Big and old trees

Trees have the distinction as being the largest living organism and one of the longest lived as well. Some of the oldest trees are not the tallest and visa versa. The bristlecone pine tree found in the Western United States has a number of individuals in the oldest tree category.

The english elm tree at Frederick High School is one of the largest in nation and is the largest in Frederick County. The oldest known tree is a 5,064 year old bristlecone pine tree found in the White Mountains of California. The second oldest tree is also a bristlecone pine tree that is 4,845 years of age. A Mediterranean cypress in Iran has the distinction of being the third oldest, estimated to be 4,000 years old, although this tree is not reliably dated. A yew tree in North Wales is estimated to be 4,000 years old as well.

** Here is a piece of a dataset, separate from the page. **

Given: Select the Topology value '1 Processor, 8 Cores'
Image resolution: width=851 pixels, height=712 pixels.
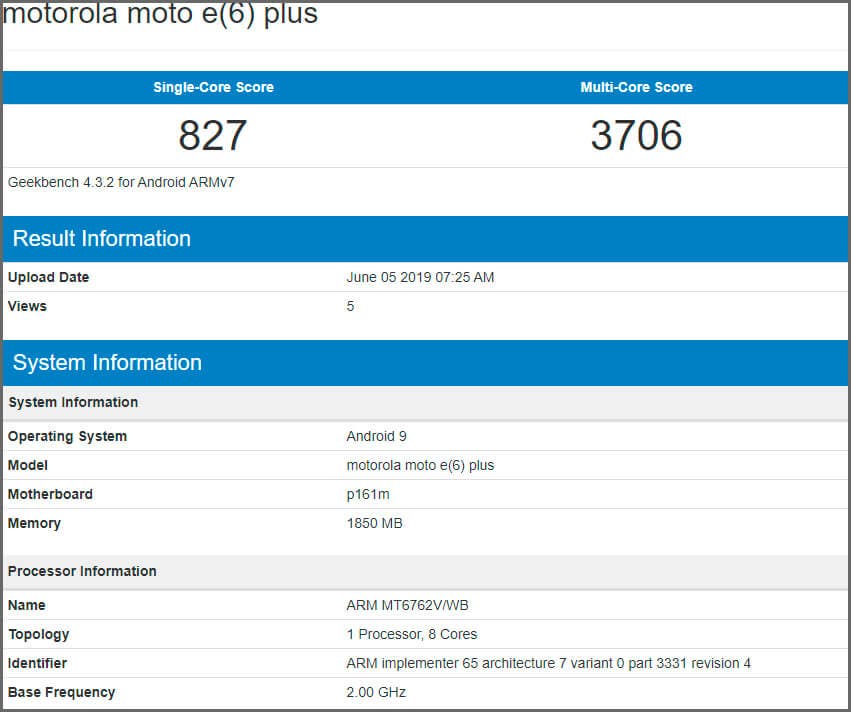Looking at the screenshot, I should pos(412,634).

A Patagonian cypress growing in Chile was found to be 3,642 years old. A giant sequoia growing in California is thought to be 3,014 years old. A fig tree known as the “sacred fig” is believed to be 2,302 years of age. This tree was grown from the seed of the fig tree that Buddha sat under to become enlightened. The sacred fig is thought to be the oldest known tree that was planted.

Not all old trees are found in California or some other exotic location. A bald cypress growing in Florida has been found to be 1,648 years of age. A northern white cedar (arbor vitae) growing in Ontario, Canada, is 1,646 years old, and there are a couple white oaks scattered around that are believed to be 500 years old.

The oldest known living organisms are clonal colonies of tree, plants, and fungi. The oldest known living organism is a large colony of quaking aspen in Utah known as the Pando colony. The age of this colony is believed to be 80,000 years old.

Trees are by far and away the largest living creatures. The tallest living tree in existence is a Coast redwood which is 377.3 feet in height. Other large trees include: Eucalyptus: 327.4 feet, Douglas Fir 327.3 feet, Philippine Fir 317.91 feet, Klinki Pine (Papua, New Guinea) 291.66 feet, Giant Sequoia 282.80 feet, Sitka Spruce 276.25 and Sugar Pine 230.97 feet.

The Eastern white pine is thought to be the tallest tree growing in the East; historical records of old growth pine that were present during colonial times list trees that were 250 feet tall. The tallest living white pine tree is 190 feet tall; it is in the Great Smokey Mountains. Other tall trees growing in the East include a hemlock, 145.4 feet; a white oak, 144 feet; a tulip poplar, 139.99 feet; a black cherry, 137.3 feet; and a beech, 127.7 feet.